[Information provided — start]
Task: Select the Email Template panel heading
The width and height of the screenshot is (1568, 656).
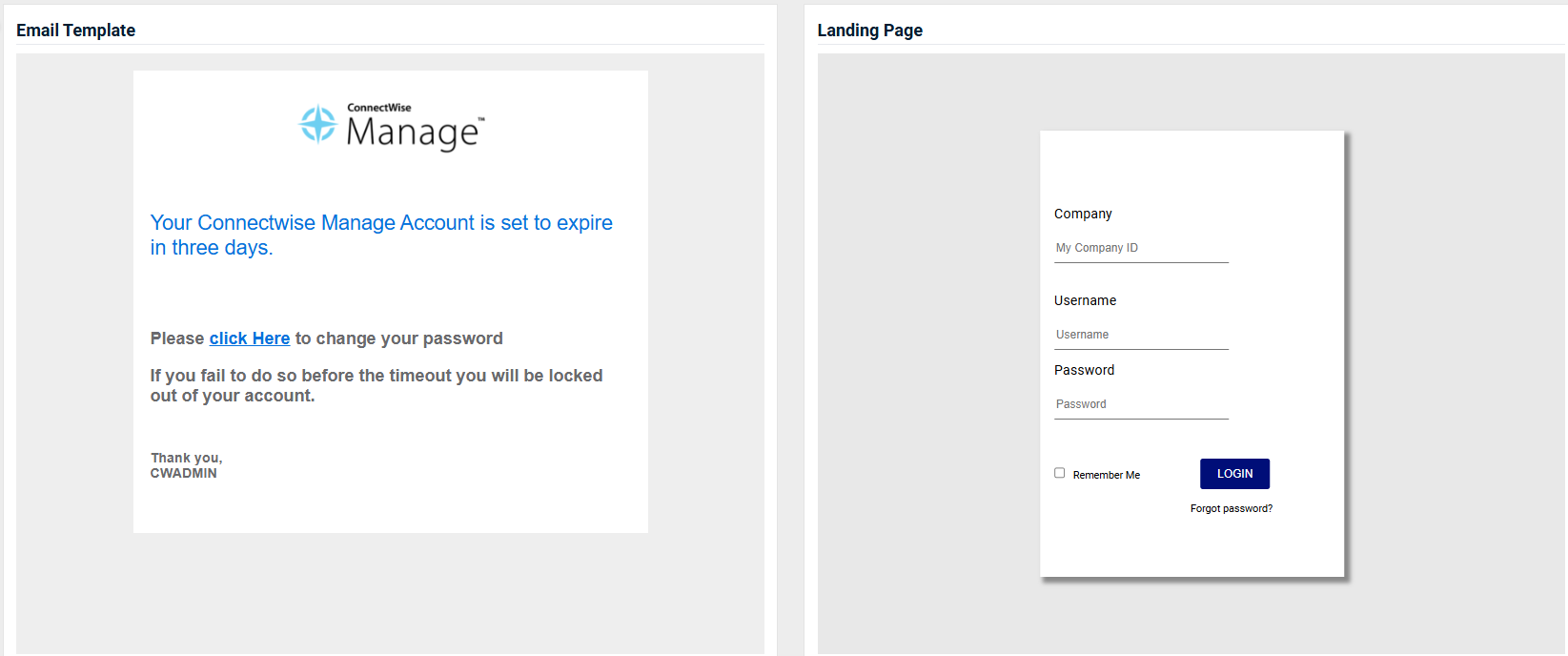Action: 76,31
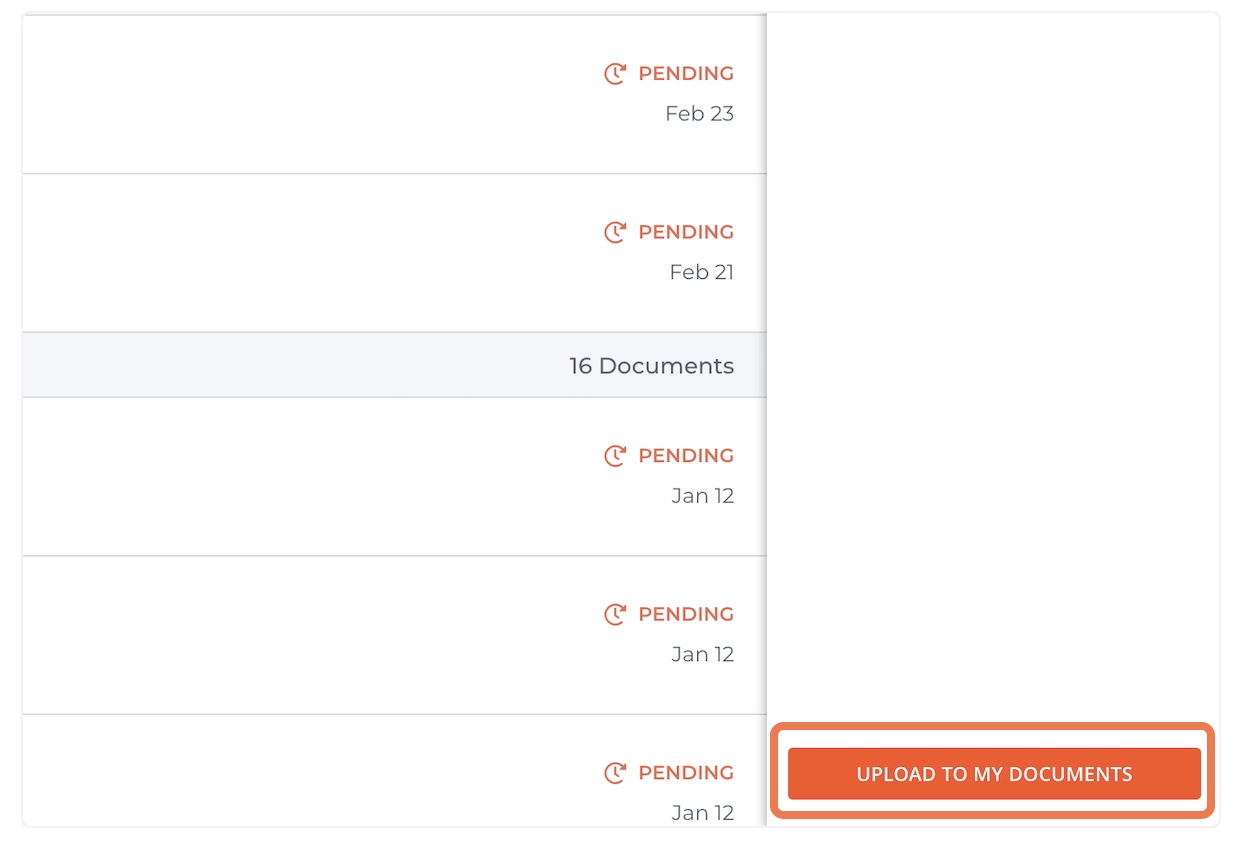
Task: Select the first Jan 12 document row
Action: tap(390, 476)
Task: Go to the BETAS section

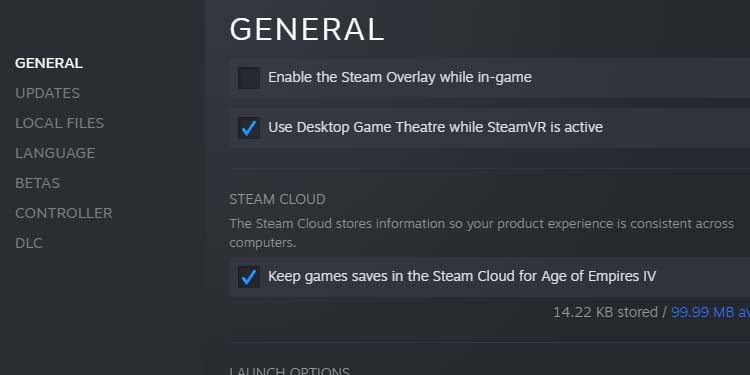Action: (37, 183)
[Information provided — finish]
Give the data above again, exactly, with every picture removed.

Task: Select the Email Template panel heading
The width and height of the screenshot is (1568, 656).
Action: 76,31
Task: Select the first Jan 12 document row
Action: tap(390, 476)
Task: Go to the BETAS section

Action: (37, 183)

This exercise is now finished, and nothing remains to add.